Выбрать главу

В этот период мир действительно стал более взаимосвязанным. Деятельность империй расширяла связи, что видно по протяженности торговых путей (например, Амстердам - Батавия), а ужесточала рыночные отношения, так что добыча серебра на одном континенте стала критически важной для денежной системы на другом.

Расширение имперских цепей также открывало возможности для торговых сообществ (греков, армян, евреев, арабов, гуджаратцев), которые действовали вдоль линий и в промежутках между властью. Торговые сети не просто перевозили товары по всему миру. Они несли гены людей, сельскохозяйственных культур и животных, не говоря уже о болезнях - от чумы до сифилиса и оспы. Торговые связи также несли идеи и социальные практики. Не только христианство, но и ислам, ранее пересекавший Индийский океан, с ростом обмена продвигался быстрее. Ежегодное паломничество мусульман в Мекку, а также сети ученых продолжали перемещать людей через пространства. Несмотря на монополистические цели и практику морских империй, они не могли контролировать цепи или практики, которым они способствовали, а там, где сети пересекались, они не были сплетены в единый узор культурных и материальных связей.

Оглядываясь назад, можно сказать, что именно уязвимость западноевропейских империй - их смертельная конкуренция - побуждала их совершенствовать свой военный и административный потенциал, и что Османская империя и Китай в конечном итоге пострадали от своих прежних успехов. Никто в начале XVIII века этого не знал. Зато они знали, что живут в мире империй, и каждая из них - от Китая до Португалии - стремится построить и удержать власть, используя имеющиеся в ее распоряжении материальные и воображаемые средства.

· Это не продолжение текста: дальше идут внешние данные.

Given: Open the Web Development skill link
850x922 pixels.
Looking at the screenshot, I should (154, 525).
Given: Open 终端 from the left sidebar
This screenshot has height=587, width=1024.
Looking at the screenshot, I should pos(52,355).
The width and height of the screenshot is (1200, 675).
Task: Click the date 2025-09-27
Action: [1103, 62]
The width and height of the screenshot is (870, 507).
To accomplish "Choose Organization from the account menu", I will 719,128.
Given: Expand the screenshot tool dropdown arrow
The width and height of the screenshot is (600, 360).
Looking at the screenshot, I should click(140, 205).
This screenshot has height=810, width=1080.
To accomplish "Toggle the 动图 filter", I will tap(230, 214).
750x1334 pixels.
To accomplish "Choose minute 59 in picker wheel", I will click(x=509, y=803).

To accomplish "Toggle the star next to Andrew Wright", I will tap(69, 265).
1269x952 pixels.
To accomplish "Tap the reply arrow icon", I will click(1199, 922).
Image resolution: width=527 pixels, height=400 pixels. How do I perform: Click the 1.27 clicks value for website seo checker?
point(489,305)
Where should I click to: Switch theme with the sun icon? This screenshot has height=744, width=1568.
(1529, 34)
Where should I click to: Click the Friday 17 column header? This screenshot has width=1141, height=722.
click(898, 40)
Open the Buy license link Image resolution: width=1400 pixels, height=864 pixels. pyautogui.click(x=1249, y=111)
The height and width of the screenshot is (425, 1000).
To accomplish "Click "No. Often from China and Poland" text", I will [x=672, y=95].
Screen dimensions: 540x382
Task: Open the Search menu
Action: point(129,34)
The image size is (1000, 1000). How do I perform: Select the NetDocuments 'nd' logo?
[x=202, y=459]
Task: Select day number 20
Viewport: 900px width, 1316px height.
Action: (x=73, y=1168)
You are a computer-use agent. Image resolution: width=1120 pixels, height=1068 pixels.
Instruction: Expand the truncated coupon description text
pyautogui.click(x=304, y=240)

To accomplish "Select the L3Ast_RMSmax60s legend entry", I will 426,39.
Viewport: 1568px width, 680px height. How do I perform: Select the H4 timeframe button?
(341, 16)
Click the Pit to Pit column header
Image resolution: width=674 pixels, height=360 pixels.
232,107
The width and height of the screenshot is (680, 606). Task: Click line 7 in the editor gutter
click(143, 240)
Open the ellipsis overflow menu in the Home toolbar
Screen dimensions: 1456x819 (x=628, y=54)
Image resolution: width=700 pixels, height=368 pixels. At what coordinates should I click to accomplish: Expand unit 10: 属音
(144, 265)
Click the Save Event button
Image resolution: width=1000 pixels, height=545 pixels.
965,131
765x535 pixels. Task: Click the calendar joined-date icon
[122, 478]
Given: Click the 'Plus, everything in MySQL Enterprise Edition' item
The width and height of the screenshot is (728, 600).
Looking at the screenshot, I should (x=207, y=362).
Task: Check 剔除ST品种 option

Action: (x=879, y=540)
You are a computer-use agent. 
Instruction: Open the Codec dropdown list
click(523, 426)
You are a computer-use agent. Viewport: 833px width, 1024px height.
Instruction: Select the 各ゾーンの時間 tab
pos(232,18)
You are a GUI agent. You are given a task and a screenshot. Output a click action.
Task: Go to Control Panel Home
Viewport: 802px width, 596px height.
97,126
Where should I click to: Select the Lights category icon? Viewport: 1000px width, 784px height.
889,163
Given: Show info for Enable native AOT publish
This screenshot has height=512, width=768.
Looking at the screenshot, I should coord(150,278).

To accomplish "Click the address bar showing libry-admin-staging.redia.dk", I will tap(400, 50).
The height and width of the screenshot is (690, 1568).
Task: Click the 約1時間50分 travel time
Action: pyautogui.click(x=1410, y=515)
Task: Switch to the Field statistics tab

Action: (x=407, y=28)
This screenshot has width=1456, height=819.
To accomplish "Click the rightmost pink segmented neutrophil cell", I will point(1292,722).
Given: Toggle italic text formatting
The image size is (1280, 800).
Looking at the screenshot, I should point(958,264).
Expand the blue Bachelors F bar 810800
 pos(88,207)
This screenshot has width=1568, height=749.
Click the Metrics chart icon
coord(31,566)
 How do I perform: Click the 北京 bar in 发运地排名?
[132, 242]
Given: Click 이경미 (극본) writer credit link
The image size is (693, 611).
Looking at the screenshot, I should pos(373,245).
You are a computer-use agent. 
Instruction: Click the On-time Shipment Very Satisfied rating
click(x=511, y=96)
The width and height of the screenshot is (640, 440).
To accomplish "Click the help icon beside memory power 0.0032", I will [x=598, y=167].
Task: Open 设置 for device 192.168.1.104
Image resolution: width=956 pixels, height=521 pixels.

В этих условиях империям, как всегда, приходилось работать с посредниками, играть в политику различий, жонглировать инкорпорацией и дифференциацией. В Азии европейские империи были вынуждены, хотели они того или нет, взаимодействовать с различными местными силами - от императоров Великих Моголов до местных торговцев, производителей и кредиторов. То, что иногда они уничтожали целые общины - как это делали голландцы, пытаясь получить монополию на пряности, - не обязательно делало систему более эффективной. Затраты на принуждение были высоки. Преднамеренные и непреднамеренные разрушения колонизации Северной и Южной Америки поставили испанских правителей перед проблемой дефицита рабочей силы, но пространство империи предлагало решения и таких самосозданных проблем - импорт еще одного вида рабочей силы, в данном случае африканских рабов, с одного континента на другой.

Если бы какая-нибудь претендующая на власть держава - от Португалии до Англии и Моголов - попыталась играть по правилам "свободных" рынков, думая, что сможет избежать расходов и тягот управления империей, она бы быстро была оттеснена на второй план или устранена со сцены. Таким образом, рассказывая историю "экономического развития" или "подъема Запада", мы не сможем далеко продвинуться.

Не подходят и теории "суверенитета", которые рассматривают государство абстрактно, не фокусируясь на том, как государства в их реальном существовании сдерживали друг друга, мобилизуя ресурсы различных групп населения и территорий. Некоторые ученые проводят четкое различие между премодернистской политикой, в которой главное - не территория, а личная преданность монарху (возможно, через иерархию лордов и магнатов), и политикой, в которой государство определяется как ограниченная территория. Период, который мы рассматриваем в этой главе, является главным кандидатом на такой переход. Но вместо того чтобы делить мир на эпохи, мы должны признать, что альтернативные концепции территориальности и суверенной власти сосуществовали, обсуждались и боролись. Мы не должны принимать притязания политического актора на территорию или утверждение политическим мыслителем территориального принципа за определение эпохи или за характеристику перехода в политических практиках.